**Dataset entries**
━━━━
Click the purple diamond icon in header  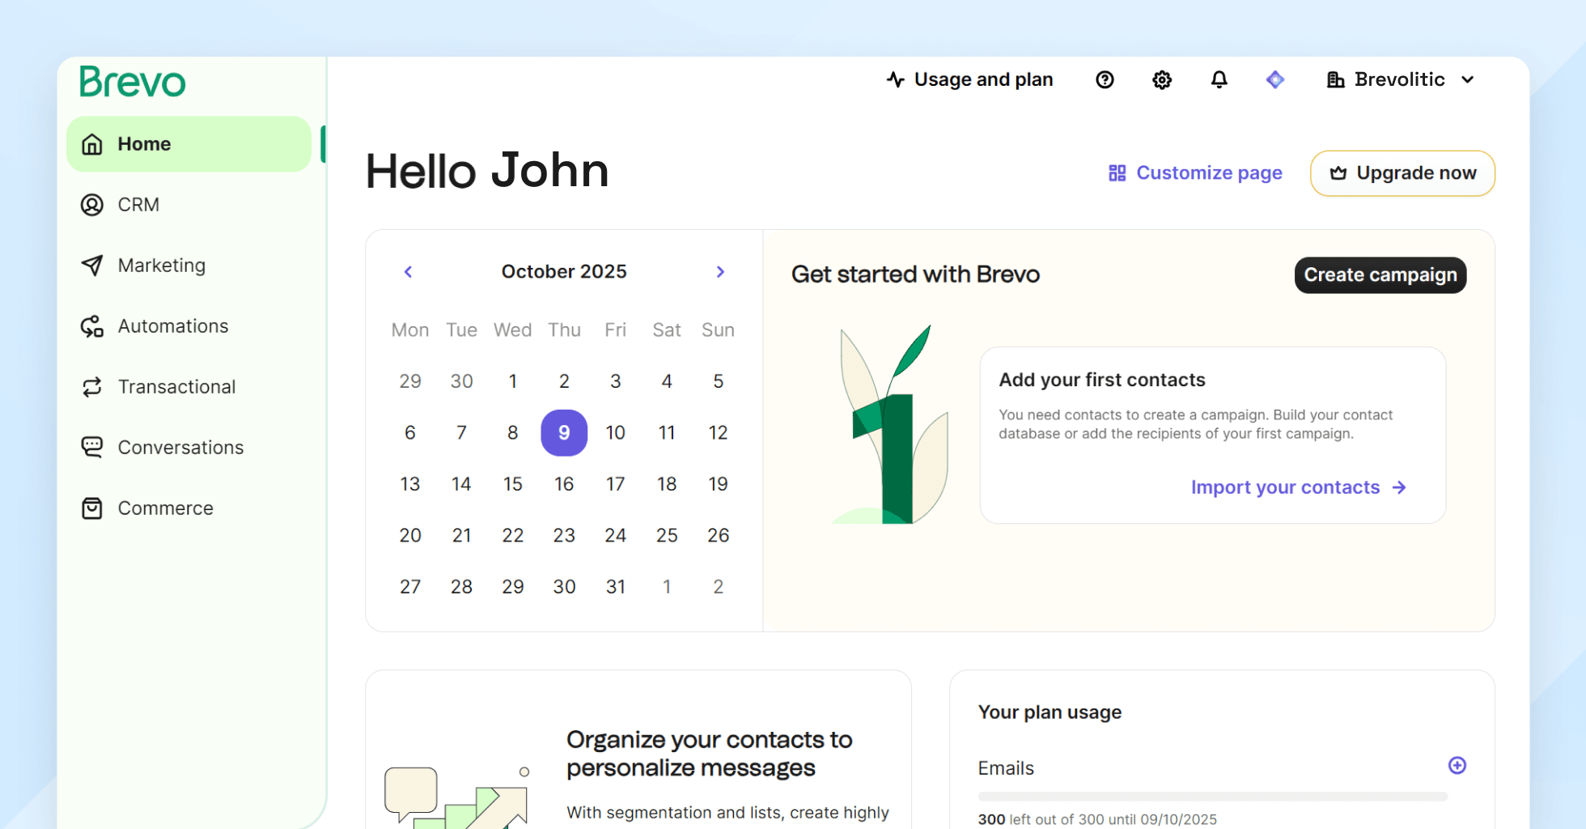[x=1275, y=79]
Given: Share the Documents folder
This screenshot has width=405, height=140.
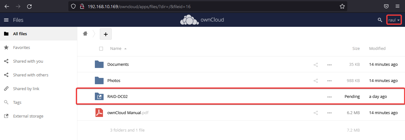Looking at the screenshot, I should [x=316, y=65].
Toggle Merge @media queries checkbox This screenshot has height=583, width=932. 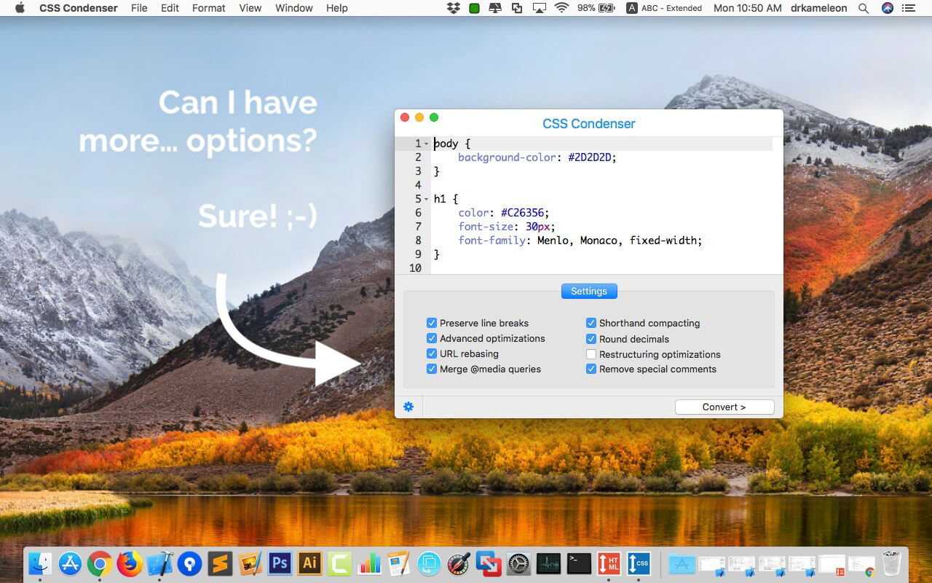coord(432,369)
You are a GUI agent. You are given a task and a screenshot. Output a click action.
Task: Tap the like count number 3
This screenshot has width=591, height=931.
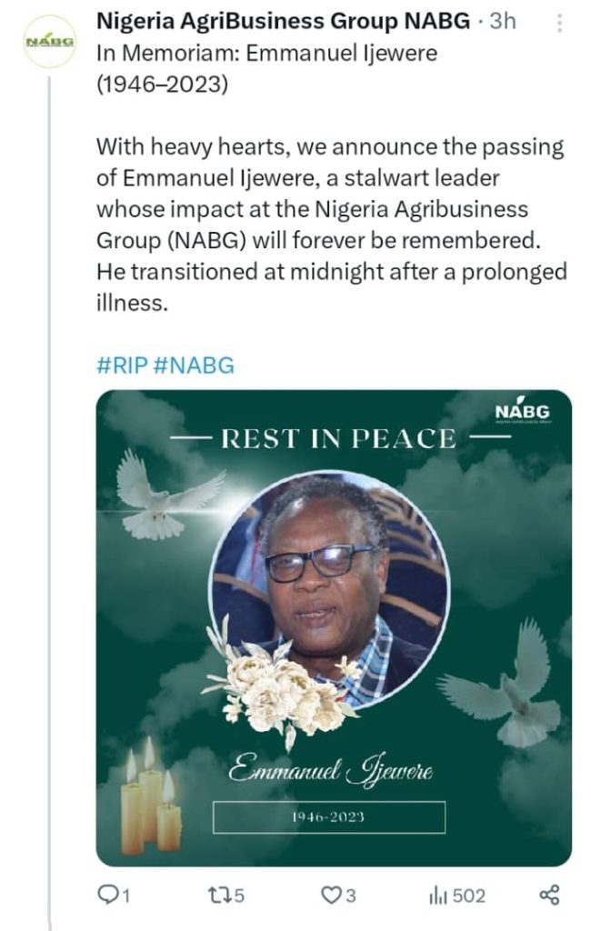[x=350, y=895]
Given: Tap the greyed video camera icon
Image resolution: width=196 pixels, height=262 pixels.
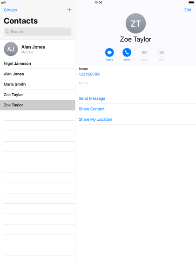Looking at the screenshot, I should point(144,53).
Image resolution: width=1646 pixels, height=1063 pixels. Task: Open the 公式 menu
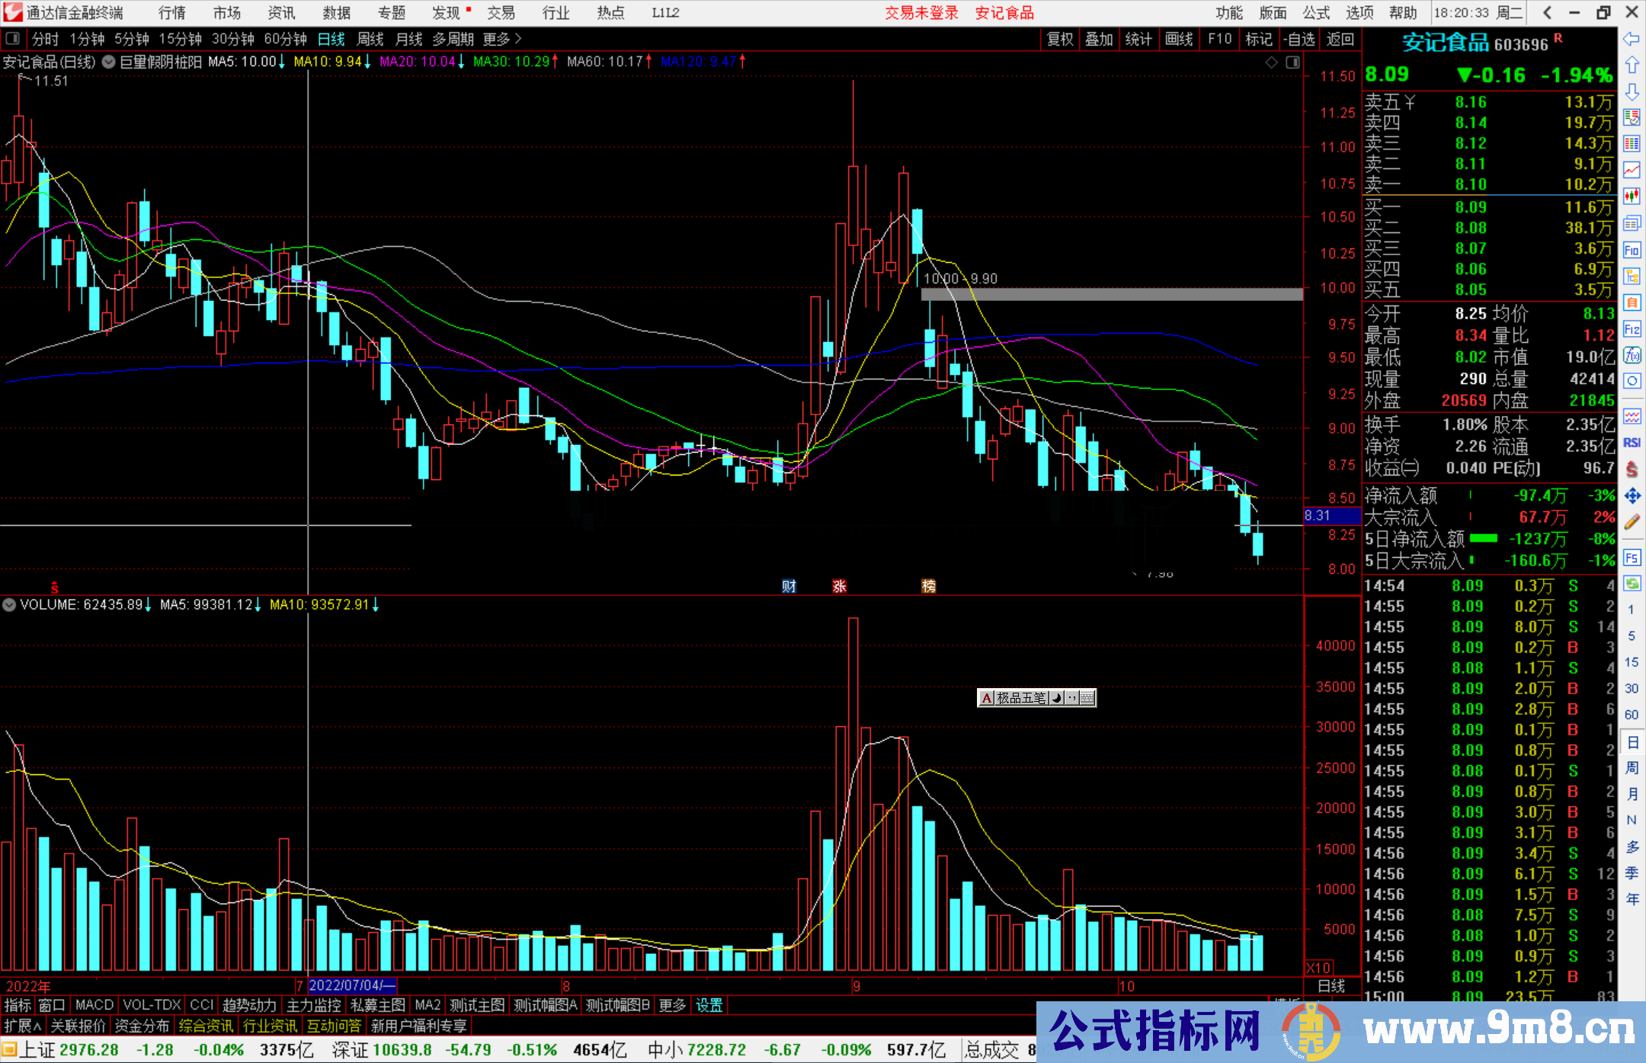(1315, 12)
━━━━
**Request**
Copy every line of the records above, from the line containing "You are a GUI" down through the last line, without the pictures.

**Answer to this task**
You are a GUI agent. You are given a task and a screenshot. Output a click action.
Task: Tap the like count number 3
This screenshot has width=591, height=931.
[x=350, y=895]
Given: Tap the greyed video camera icon
Image resolution: width=196 pixels, height=262 pixels.
Looking at the screenshot, I should point(144,53).
Image resolution: width=1646 pixels, height=1063 pixels. Task: Open the 公式 menu
(1315, 12)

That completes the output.